Abstract Purpose It is common to hear talk of ‘responders’ and ‘non‐responders’ with respect to myopia control interventions. We consider the reality of distinguishing these sub‐groups using data from the first year of the Low‐concentration Atropine for Myopia Progression (LAMP) study. Methods The first year of the LAMP study was a robustly designed, placebo‐controlled trial of three different low concentrations of atropine using a large sample size ( N > 100 randomised to each group). The authors subsequently published mean axial elongation and myopia progression rates by age group. We used these data to calculate efficacy in terms of both absolute reduction in myopic progression and absolute reduction in axial elongation for each of the different atropine concentrations at each age group.
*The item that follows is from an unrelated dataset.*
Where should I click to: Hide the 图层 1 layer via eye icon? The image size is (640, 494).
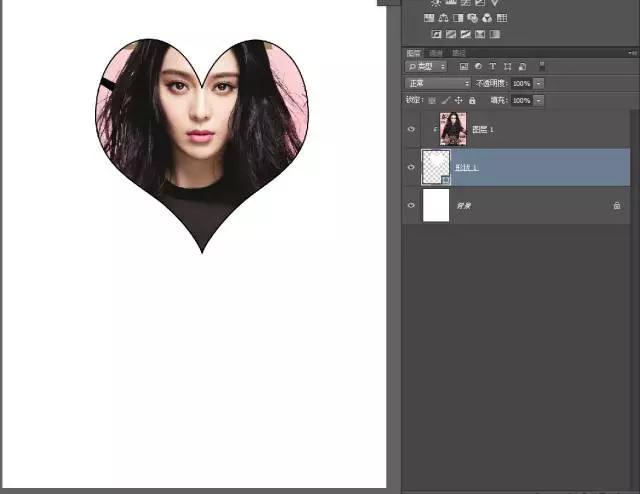point(411,130)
We then compared these efficacy data to the overall progression for each of the two progression metrics. Results Plotting efficacy as a function of overall myopia progression and axial elongation for each of the different atropine concentrations demonstrates the invariant nature of efficacy, in terms of clinically meaningful reduction in progression, despite a substantial range of underlying overall progression. That is, faster progressors—the so‐called non‐responders—achieved similar reduction in axial elongation and myopia progression as the slower progressors—the so‐called responders—within the various atropine treatment groups. Conclusion The use of the terms, responders and non‐responders, during myopia progression interventions is not supported by evidence. Those designated as such may simply be slower or faster progressors, who, on average achieve the same benefit from treatment.